Russell v. Fulton Nat. Bank of Atlanta, 37023

Decision Date10 April 1981
Docket NumberNo. 37023,37023
Citation276 S.E.2d 641,247 Ga. 556
CourtGeorgia Supreme Court
PartiesRUSSELL et al. v. FULTON NATIONAL BANK OF ATLANTA, Exr.

Eugene A. Medori, Jr., Read, Huddleston & Medori, Decatur, for Carol Starr Russell et al.

William R. Harp, Arnall, Golden & Gregory, Atlanta, for The Fulton National Bank of Atlanta, Exr.

SMITH, Justice.

In 1969, appellant Glynette Russell and the decedent were divorced. On February 10, 1969, appellant and the decedent entered into a consent order providing for the maintenance and support of their daughter, then seven years of age. The consent order provided that the decedent would pay $366 per month, plus medical and dental expenses, and maintain a $10,000 life insurance policy for the benefit of the child. All of these provisions would remain in effect until the child "arrives at age 21, marries, dies or becomes self-supporting." The order also provided that the decedent would pay for the child's college education at a state university. Finally, the wife (and child) released the decedent from all other support obligations and waived any rights to seek modification. The consent order did not include a provision specifically addressing the rights of the parties in case of the decedent's death. The decedent died on May 22, 1979.

» **Task instructions**:
(1) In the court opinion in Russell v. Fulton National Bank of Atlanta, how much per month did the consent order require the decedent to pay?
(2) Resume the Russell v. Fulton National Bank of Atlanta opinion, picking up right after its last sentence.

» **Saved data entries**:
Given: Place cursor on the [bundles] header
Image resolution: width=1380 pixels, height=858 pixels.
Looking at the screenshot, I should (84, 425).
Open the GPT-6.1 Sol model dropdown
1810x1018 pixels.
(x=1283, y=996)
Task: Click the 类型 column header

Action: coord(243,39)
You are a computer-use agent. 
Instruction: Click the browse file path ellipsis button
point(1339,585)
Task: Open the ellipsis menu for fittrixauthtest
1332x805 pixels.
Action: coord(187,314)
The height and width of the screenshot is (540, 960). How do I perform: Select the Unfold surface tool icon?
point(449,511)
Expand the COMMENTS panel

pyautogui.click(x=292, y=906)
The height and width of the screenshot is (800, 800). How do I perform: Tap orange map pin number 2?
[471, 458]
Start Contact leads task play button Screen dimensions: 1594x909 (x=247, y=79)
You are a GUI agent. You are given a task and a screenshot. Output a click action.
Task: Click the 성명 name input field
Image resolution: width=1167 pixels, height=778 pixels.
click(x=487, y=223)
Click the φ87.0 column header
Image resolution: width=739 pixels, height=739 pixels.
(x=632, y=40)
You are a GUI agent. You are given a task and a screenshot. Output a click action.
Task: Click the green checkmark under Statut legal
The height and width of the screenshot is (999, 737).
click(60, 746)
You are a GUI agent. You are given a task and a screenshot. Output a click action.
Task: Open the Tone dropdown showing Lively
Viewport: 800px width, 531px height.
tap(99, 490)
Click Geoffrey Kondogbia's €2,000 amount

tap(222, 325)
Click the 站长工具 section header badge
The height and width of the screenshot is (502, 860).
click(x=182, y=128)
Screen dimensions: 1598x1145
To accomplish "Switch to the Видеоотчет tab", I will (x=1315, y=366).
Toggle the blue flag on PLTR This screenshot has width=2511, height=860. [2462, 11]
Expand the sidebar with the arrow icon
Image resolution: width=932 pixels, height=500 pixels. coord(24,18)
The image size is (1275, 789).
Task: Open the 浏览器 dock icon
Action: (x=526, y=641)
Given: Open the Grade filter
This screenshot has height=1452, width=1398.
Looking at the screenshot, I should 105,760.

» **Task-by-task outputs**:
(1) $366 per month, plus medical and dental expenses.

(2)
On April 10, 1980, appellants, the former wife and child of the decedent, brought this action for specific performance of the consent order, alleging that the executor has failed to pay them in accordance with the consent order. See Brooks v. Jones, 227 Ga. 566, 570, 181 S.E.2d 861 (1971). The trial court, citing Schartle v. Trust Company Bank, 239 Ga. 248, 236 S.E.2d 602 (1977), dismissed the complaint. The court stated: "In arriving at this conclusion the Court has also considered the case of ... Ramsay v. Sims, 209 Ga. 228, 71 S.E.2d 639 which appears to hold a contrary position, however, the Court has resolved this conflict in favor of the ruling in the Schartle case, supra." We reverse.

In Clavin v. Clavin, 238 Ga. 421, 423, 233 S.E.2d 151 (1977), this court held: "The law does not require that a father provide for the support of his children after his death. See Code Ann. § 113-106 (Rev.1975). Public policy, of course, favors the support of minor children by the father's estate after his death. See, e. g., Code Ann. § 113-903 (Rev.1975) (Rules of Inheritance); Code Ann. § 113-210 (Rev.1975) (Mistake of Fact in Will); Code Ann. § 113-107 (Rev.1975) (Charitable Devises); Code Ann. § 51-705 (Rev.1974) (Homestead); Code Ann. § 113-1002 (Rev.1975) (Year's Support). However, the fact remains that, despite this strong public policy, a father is not required by law to create an estate for his minor children.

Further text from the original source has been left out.